== Recorded data
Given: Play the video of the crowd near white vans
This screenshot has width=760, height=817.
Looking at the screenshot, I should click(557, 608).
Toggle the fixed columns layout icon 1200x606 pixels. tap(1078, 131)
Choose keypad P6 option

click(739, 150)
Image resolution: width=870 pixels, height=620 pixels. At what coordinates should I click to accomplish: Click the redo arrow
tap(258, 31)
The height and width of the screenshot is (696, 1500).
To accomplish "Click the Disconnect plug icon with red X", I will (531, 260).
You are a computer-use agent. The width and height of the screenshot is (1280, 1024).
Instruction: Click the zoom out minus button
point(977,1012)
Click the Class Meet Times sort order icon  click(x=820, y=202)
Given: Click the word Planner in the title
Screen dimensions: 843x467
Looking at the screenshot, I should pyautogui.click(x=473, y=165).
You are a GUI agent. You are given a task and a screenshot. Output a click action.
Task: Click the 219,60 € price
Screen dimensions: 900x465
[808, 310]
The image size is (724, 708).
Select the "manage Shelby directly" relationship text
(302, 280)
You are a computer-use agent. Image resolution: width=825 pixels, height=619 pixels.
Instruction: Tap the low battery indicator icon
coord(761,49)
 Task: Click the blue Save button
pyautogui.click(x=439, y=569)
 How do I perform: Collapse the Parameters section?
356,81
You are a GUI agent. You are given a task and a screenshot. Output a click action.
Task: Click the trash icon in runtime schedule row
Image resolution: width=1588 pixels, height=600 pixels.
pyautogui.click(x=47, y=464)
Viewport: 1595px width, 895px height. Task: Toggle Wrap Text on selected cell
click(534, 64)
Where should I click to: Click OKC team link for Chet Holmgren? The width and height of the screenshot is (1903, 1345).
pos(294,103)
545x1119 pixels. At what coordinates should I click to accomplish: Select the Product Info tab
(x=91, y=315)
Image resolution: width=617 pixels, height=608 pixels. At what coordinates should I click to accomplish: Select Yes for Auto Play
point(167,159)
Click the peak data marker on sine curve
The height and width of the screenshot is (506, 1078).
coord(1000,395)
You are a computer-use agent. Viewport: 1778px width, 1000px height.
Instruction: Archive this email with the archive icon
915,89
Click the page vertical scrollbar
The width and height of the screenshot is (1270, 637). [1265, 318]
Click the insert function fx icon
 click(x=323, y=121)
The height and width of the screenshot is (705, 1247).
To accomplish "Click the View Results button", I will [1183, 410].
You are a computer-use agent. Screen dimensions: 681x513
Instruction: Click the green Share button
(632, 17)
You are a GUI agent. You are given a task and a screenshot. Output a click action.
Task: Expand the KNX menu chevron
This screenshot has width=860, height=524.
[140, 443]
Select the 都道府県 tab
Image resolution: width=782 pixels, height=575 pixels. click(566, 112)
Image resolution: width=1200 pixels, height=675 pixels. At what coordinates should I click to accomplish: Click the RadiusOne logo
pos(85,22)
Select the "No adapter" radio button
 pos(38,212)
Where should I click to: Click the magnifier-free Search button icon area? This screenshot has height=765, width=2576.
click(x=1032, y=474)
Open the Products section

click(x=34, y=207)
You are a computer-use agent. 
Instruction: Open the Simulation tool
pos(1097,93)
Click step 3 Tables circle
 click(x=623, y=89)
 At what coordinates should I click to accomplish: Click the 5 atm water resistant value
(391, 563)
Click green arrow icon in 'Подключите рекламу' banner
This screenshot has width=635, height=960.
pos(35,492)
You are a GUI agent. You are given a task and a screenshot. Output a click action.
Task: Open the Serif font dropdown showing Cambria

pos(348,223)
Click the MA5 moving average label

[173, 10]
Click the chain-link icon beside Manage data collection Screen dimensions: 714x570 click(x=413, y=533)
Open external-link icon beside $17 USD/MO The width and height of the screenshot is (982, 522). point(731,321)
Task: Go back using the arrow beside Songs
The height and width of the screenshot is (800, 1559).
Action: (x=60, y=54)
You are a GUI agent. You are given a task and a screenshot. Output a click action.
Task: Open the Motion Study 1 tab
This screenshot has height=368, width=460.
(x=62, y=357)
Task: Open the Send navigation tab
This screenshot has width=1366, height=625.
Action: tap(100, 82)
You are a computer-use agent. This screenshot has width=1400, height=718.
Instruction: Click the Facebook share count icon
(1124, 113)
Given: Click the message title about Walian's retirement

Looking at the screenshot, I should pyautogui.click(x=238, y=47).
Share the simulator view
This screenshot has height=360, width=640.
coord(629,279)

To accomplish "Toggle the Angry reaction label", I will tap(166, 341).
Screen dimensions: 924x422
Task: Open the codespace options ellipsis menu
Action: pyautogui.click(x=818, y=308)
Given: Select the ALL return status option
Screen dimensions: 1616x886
====
| The problem |
Would you give the listing again, word for word?

| Answer section |
Given: Play the video of the crowd near white vans
This screenshot has width=760, height=817.
Looking at the screenshot, I should click(557, 608).
Toggle the fixed columns layout icon 1200x606 pixels. tap(1078, 131)
Choose keypad P6 option

click(739, 150)
Image resolution: width=870 pixels, height=620 pixels. At what coordinates should I click to accomplish: Click the redo arrow
tap(258, 31)
The height and width of the screenshot is (696, 1500).
To accomplish "Click the Disconnect plug icon with red X", I will (531, 260).
You are a computer-use agent. The width and height of the screenshot is (1280, 1024).
Instruction: Click the zoom out minus button
point(977,1012)
Click the Class Meet Times sort order icon  click(x=820, y=202)
Given: Click the word Planner in the title
Screen dimensions: 843x467
Looking at the screenshot, I should pyautogui.click(x=473, y=165).
You are a GUI agent. You are given a task and a screenshot. Output a click action.
Task: Click the 219,60 € price
Screen dimensions: 900x465
[808, 310]
The image size is (724, 708).
Select the "manage Shelby directly" relationship text
(302, 280)
You are a computer-use agent. Image resolution: width=825 pixels, height=619 pixels.
Instruction: Tap the low battery indicator icon
coord(761,49)
 Task: Click the blue Save button
pyautogui.click(x=439, y=569)
 How do I perform: Collapse the Parameters section?
356,81
You are a GUI agent. You are given a task and a screenshot. Output a click action.
Task: Click the trash icon in runtime schedule row
Image resolution: width=1588 pixels, height=600 pixels.
pyautogui.click(x=47, y=464)
Viewport: 1595px width, 895px height. Task: Toggle Wrap Text on selected cell
click(534, 64)
Where should I click to: Click OKC team link for Chet Holmgren? The width and height of the screenshot is (1903, 1345).
pos(294,103)
545x1119 pixels. At what coordinates should I click to accomplish: Select the Product Info tab
(x=91, y=315)
Image resolution: width=617 pixels, height=608 pixels. At what coordinates should I click to accomplish: Select Yes for Auto Play
point(167,159)
Click the peak data marker on sine curve
The height and width of the screenshot is (506, 1078).
coord(1000,395)
You are a computer-use agent. Viewport: 1778px width, 1000px height.
Instruction: Archive this email with the archive icon
915,89
Click the page vertical scrollbar
The width and height of the screenshot is (1270, 637). [1265, 318]
Click the insert function fx icon
 click(x=323, y=121)
The height and width of the screenshot is (705, 1247).
To accomplish "Click the View Results button", I will [1183, 410].
You are a computer-use agent. Screen dimensions: 681x513
Instruction: Click the green Share button
(632, 17)
You are a GUI agent. You are given a task and a screenshot. Output a click action.
Task: Expand the KNX menu chevron
This screenshot has width=860, height=524.
[140, 443]
Select the 都道府県 tab
Image resolution: width=782 pixels, height=575 pixels. click(566, 112)
Image resolution: width=1200 pixels, height=675 pixels. At what coordinates should I click to accomplish: Click the RadiusOne logo
pos(85,22)
Select the "No adapter" radio button
 pos(38,212)
Where should I click to: Click the magnifier-free Search button icon area? This screenshot has height=765, width=2576.
click(x=1032, y=474)
Open the Products section

click(x=34, y=207)
You are a computer-use agent. 
Instruction: Open the Simulation tool
pos(1097,93)
Click step 3 Tables circle
 click(x=623, y=89)
 At what coordinates should I click to accomplish: Click the 5 atm water resistant value
(391, 563)
Click green arrow icon in 'Подключите рекламу' banner
This screenshot has width=635, height=960.
pos(35,492)
You are a GUI agent. You are given a task and a screenshot. Output a click action.
Task: Open the Serif font dropdown showing Cambria

pos(348,223)
Click the MA5 moving average label

[173, 10]
Click the chain-link icon beside Manage data collection Screen dimensions: 714x570 click(x=413, y=533)
Open external-link icon beside $17 USD/MO The width and height of the screenshot is (982, 522). point(731,321)
Task: Go back using the arrow beside Songs
The height and width of the screenshot is (800, 1559).
Action: (x=60, y=54)
You are a GUI agent. You are given a task and a screenshot. Output a click action.
Task: Open the Motion Study 1 tab
This screenshot has height=368, width=460.
(x=62, y=357)
Task: Open the Send navigation tab
This screenshot has width=1366, height=625.
Action: tap(100, 82)
You are a computer-use agent. This screenshot has width=1400, height=718.
Instruction: Click the Facebook share count icon
(1124, 113)
Given: Click the message title about Walian's retirement

Looking at the screenshot, I should pyautogui.click(x=238, y=47).
Share the simulator view
This screenshot has height=360, width=640.
coord(629,279)

To accomplish "Toggle the Angry reaction label", I will tap(166, 341).
Screen dimensions: 924x422
Task: Open the codespace options ellipsis menu
Action: pyautogui.click(x=818, y=308)
Given: Select the ALL return status option
Screen dimensions: 1616x886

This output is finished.